■ **EXERCISE DIRECTIONS**: From the line with "sports (592, 1009)" through the line with "Vehicle-specific installation instructions", repeat the entries verbatim, both end lines included, and add nothing.
▼
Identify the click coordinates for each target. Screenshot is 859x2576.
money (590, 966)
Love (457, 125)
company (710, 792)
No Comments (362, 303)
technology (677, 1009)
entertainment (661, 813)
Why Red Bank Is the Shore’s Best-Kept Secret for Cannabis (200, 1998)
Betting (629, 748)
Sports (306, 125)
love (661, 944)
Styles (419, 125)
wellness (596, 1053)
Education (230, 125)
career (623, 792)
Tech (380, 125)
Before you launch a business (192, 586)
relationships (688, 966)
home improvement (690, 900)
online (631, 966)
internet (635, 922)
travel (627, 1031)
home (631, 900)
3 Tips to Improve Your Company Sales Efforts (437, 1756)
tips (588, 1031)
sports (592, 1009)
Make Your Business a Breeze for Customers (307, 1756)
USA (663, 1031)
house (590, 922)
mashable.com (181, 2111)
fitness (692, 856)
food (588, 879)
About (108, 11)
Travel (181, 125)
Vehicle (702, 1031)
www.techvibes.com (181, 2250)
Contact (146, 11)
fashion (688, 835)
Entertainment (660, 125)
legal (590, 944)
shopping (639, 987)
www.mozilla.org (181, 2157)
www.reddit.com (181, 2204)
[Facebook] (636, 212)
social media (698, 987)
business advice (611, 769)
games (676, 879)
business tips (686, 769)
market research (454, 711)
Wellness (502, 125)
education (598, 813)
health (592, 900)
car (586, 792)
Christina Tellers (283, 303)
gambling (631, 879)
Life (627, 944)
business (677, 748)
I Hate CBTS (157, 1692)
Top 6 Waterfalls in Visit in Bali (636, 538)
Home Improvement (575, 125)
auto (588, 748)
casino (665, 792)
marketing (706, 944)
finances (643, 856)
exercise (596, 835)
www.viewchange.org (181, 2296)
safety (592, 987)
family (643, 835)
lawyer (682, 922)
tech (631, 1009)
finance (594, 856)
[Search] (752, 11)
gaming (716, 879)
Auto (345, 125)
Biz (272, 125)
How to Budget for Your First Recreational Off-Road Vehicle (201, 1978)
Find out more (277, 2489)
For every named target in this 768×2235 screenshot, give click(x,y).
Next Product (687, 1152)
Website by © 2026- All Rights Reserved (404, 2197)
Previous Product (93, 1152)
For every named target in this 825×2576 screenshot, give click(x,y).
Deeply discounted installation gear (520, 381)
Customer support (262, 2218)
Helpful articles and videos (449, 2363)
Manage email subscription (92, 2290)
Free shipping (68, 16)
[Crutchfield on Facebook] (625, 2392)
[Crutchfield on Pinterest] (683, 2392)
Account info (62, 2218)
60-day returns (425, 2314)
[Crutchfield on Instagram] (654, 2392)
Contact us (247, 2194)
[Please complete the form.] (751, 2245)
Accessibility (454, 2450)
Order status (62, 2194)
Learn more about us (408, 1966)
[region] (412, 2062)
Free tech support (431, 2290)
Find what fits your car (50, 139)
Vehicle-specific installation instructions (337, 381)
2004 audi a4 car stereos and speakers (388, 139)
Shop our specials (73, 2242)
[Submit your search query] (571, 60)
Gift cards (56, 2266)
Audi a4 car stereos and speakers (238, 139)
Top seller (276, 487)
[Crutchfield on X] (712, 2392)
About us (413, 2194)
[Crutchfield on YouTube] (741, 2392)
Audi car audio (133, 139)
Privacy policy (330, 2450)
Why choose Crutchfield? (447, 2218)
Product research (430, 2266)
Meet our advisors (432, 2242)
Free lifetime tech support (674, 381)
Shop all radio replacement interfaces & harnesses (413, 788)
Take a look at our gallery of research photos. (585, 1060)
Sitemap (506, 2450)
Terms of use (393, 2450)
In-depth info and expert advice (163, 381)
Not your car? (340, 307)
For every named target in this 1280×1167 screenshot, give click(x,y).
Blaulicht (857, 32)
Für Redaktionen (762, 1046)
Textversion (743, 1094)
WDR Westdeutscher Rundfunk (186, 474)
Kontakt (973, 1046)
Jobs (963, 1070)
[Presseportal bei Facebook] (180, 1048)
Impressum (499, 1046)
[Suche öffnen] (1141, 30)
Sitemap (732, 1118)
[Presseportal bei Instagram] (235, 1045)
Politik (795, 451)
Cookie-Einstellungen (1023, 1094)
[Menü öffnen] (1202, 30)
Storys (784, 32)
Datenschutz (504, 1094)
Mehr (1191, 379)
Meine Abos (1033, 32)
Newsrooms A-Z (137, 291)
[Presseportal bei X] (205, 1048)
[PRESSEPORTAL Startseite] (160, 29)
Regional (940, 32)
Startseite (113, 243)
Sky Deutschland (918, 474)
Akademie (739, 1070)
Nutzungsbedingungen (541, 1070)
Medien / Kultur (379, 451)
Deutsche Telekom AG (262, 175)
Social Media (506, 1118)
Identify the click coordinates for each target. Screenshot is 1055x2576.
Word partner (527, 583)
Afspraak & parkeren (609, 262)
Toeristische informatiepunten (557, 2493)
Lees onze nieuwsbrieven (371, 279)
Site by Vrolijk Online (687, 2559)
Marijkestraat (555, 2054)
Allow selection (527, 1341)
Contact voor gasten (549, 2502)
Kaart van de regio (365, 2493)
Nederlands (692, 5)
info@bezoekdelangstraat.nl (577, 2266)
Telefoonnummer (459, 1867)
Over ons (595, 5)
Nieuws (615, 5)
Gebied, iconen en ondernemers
▲
■ **SOLUTION FOR THIS EXERCISE**:
sports (592, 1009)
Make Your Business a Breeze for Customers (307, 1756)
USA (663, 1031)
house (590, 922)
mashable.com (181, 2111)
fitness (692, 856)
food (588, 879)
About (108, 11)
Travel (181, 125)
Vehicle (702, 1031)
www.techvibes.com (181, 2250)
Contact (146, 11)
fashion (688, 835)
Entertainment (660, 125)
legal (590, 944)
shopping (639, 987)
www.mozilla.org (181, 2157)
www.reddit.com (181, 2204)
[Facebook] (636, 212)
social media (698, 987)
business advice (611, 769)
games (676, 879)
business tips (686, 769)
market research (454, 711)
Wellness (502, 125)
education (598, 813)
health (592, 900)
car (586, 792)
Christina Tellers (283, 303)
gambling (631, 879)
Life (627, 944)
business (677, 748)
I Hate CBTS (157, 1692)
Top 6 Waterfalls in Visit in Bali (636, 538)
Home Improvement (575, 125)
auto (588, 748)
casino (665, 792)
marketing (706, 944)
finances (643, 856)
exercise (596, 835)
www.viewchange.org (181, 2296)
safety (592, 987)
family (643, 835)
lawyer (682, 922)
tech (631, 1009)
finance (594, 856)
[Search] (752, 11)
gaming (716, 879)
Auto (345, 125)
Biz (272, 125)
How to Budget for Your First Recreational Off-Road Vehicle (201, 1978)
Find out more (277, 2489)
For every named target in this 768×2235 screenshot, give click(x,y).
Next Product (687, 1152)
Website by © 2026- All Rights Reserved (404, 2197)
Previous Product (93, 1152)
For every named target in this 825×2576 screenshot, give click(x,y).
Deeply discounted installation gear (520, 381)
Customer support (262, 2218)
Helpful articles and videos (449, 2363)
Manage email subscription (92, 2290)
Free shipping (68, 16)
[Crutchfield on Facebook] (625, 2392)
[Crutchfield on Pinterest] (683, 2392)
Account info (62, 2218)
60-day returns (425, 2314)
[Crutchfield on Instagram] (654, 2392)
Contact us (247, 2194)
[Please complete the form.] (751, 2245)
Accessibility (454, 2450)
Order status (62, 2194)
Learn more about us (408, 1966)
[region] (412, 2062)
Free tech support (431, 2290)
Find what fits your car (50, 139)
Vehicle-specific installation instructions (337, 381)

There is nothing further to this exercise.